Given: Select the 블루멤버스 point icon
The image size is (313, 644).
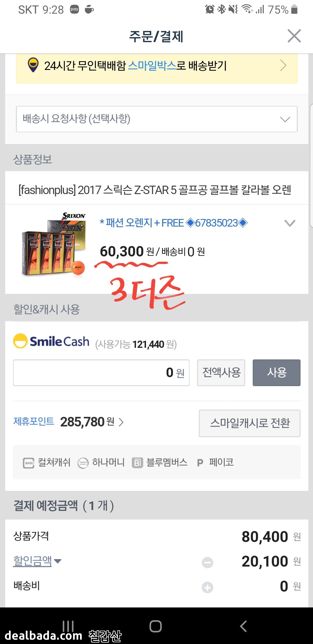Looking at the screenshot, I should pos(137,463).
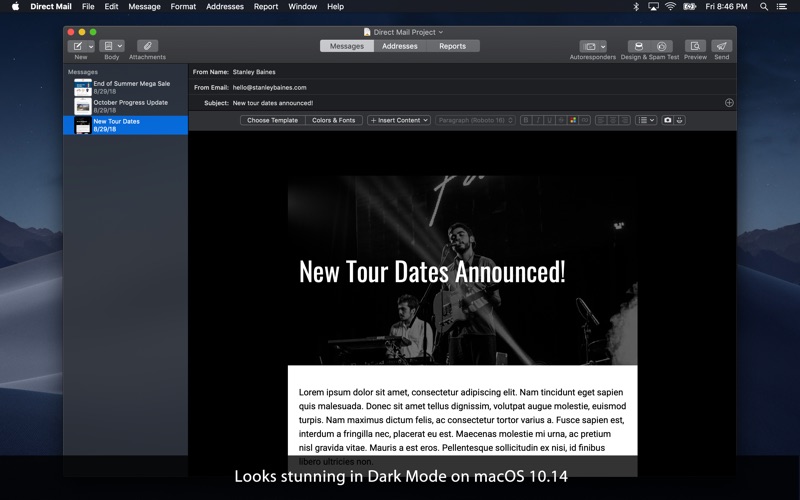Open the message Preview
This screenshot has width=800, height=500.
pos(695,46)
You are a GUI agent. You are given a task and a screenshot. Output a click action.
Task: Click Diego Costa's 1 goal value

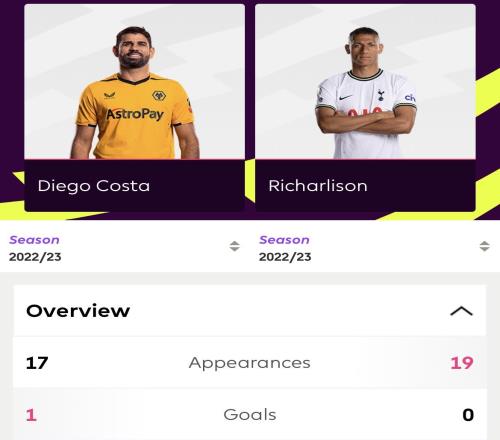[x=31, y=415]

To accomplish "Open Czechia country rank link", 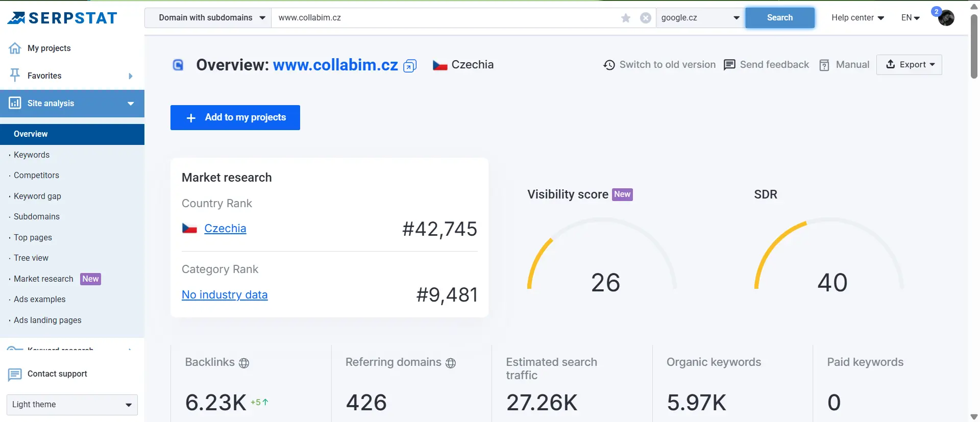I will coord(225,229).
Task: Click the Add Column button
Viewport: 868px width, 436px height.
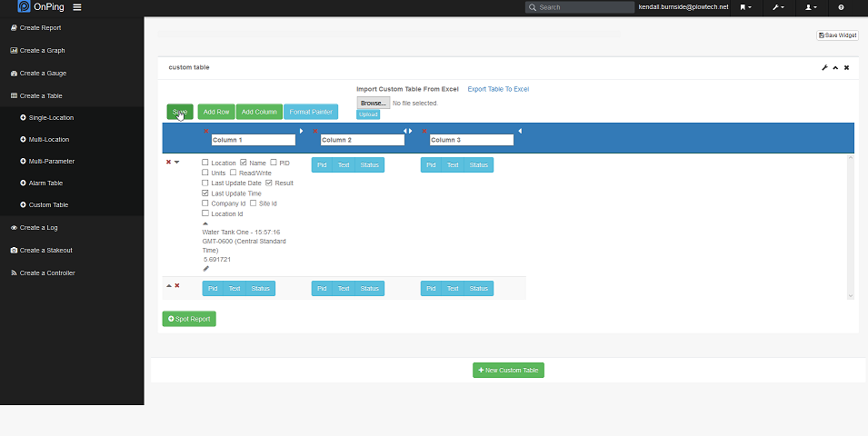Action: (259, 112)
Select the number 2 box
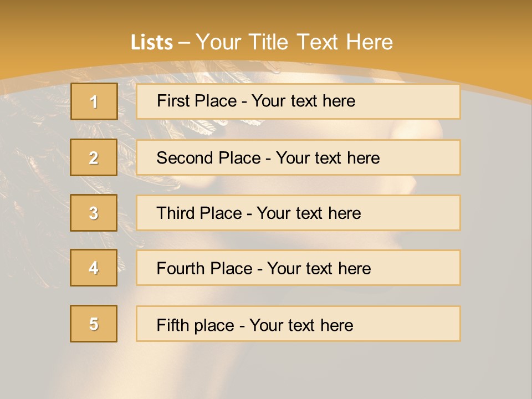Screen dimensions: 532x399 (94, 157)
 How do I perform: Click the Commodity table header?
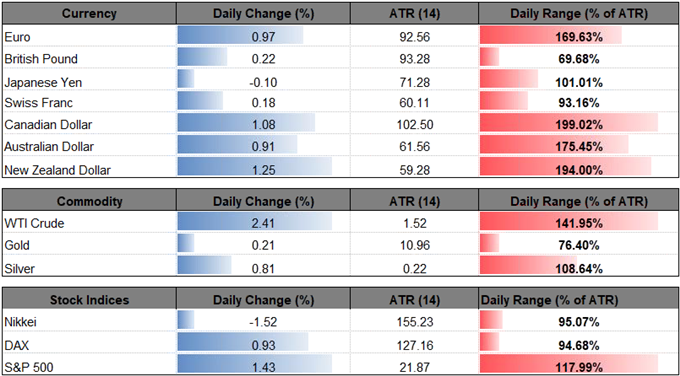[x=89, y=201]
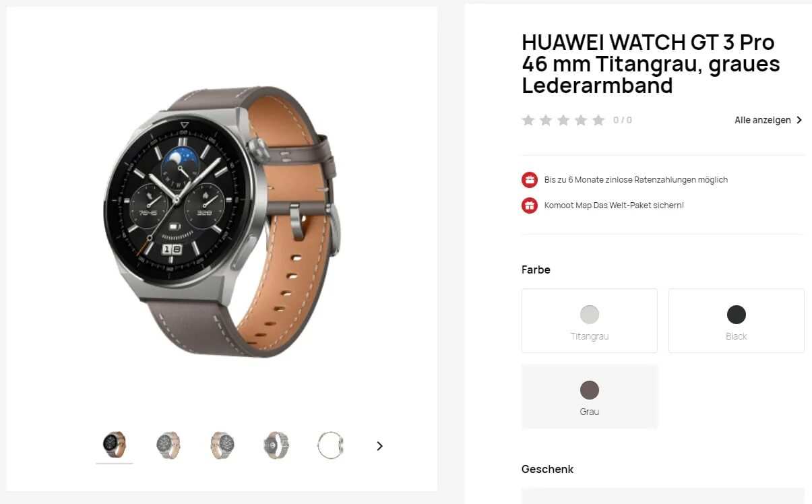Show next thumbnails with the right arrow

click(379, 445)
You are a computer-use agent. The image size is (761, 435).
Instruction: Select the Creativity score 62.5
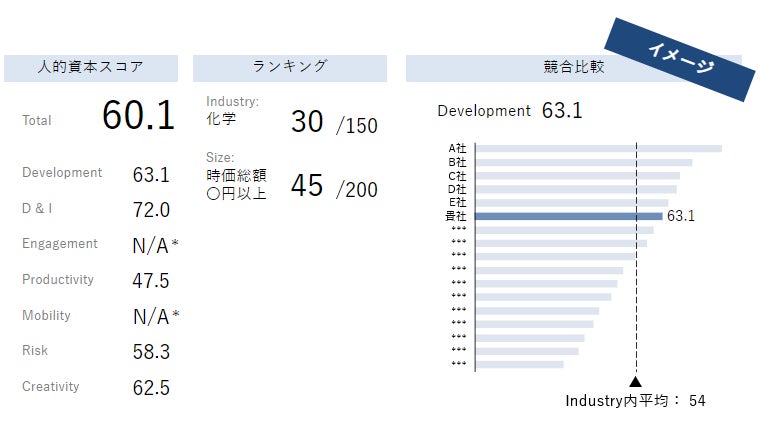coord(151,388)
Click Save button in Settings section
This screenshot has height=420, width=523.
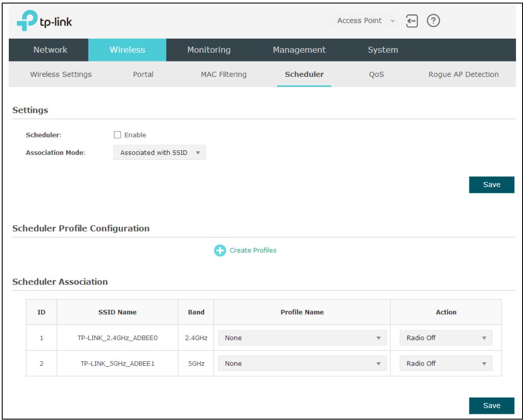pyautogui.click(x=492, y=185)
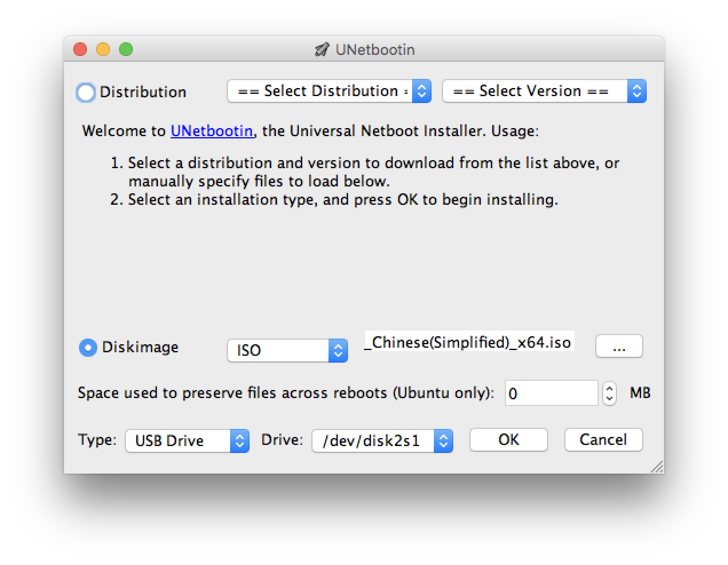Click the window resize grip in the corner

click(658, 467)
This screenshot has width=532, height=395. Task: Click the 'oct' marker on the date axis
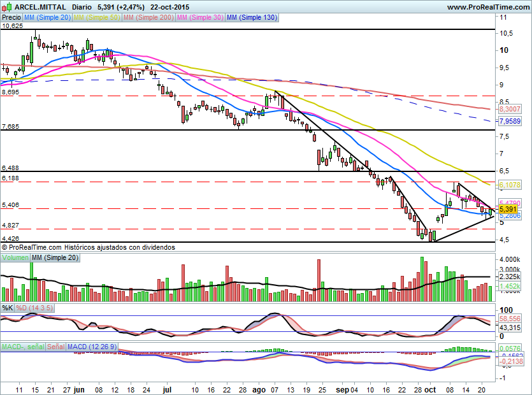click(x=431, y=388)
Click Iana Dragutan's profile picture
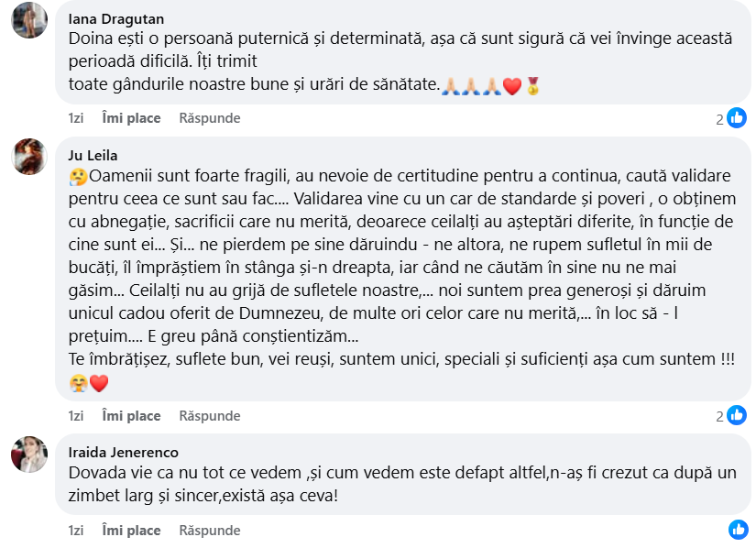This screenshot has height=548, width=756. click(28, 20)
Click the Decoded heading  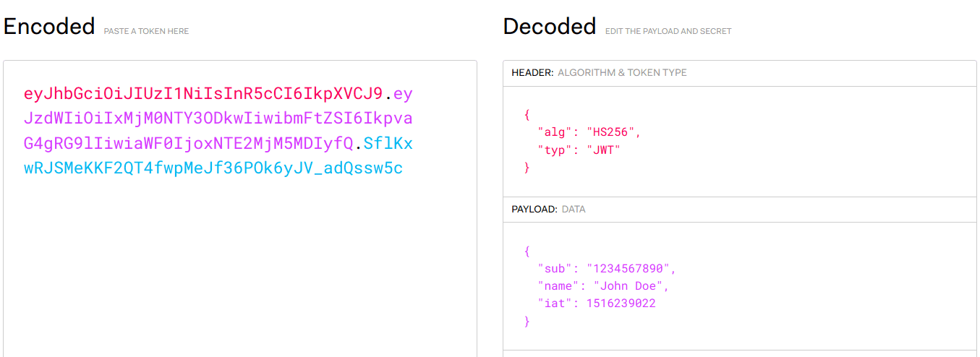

**Task brief:** Find the word "button" in the entries and show each line where it is found.

**Output of the exercise:**
Task: Click the Add Column button
Click Save button in Settings section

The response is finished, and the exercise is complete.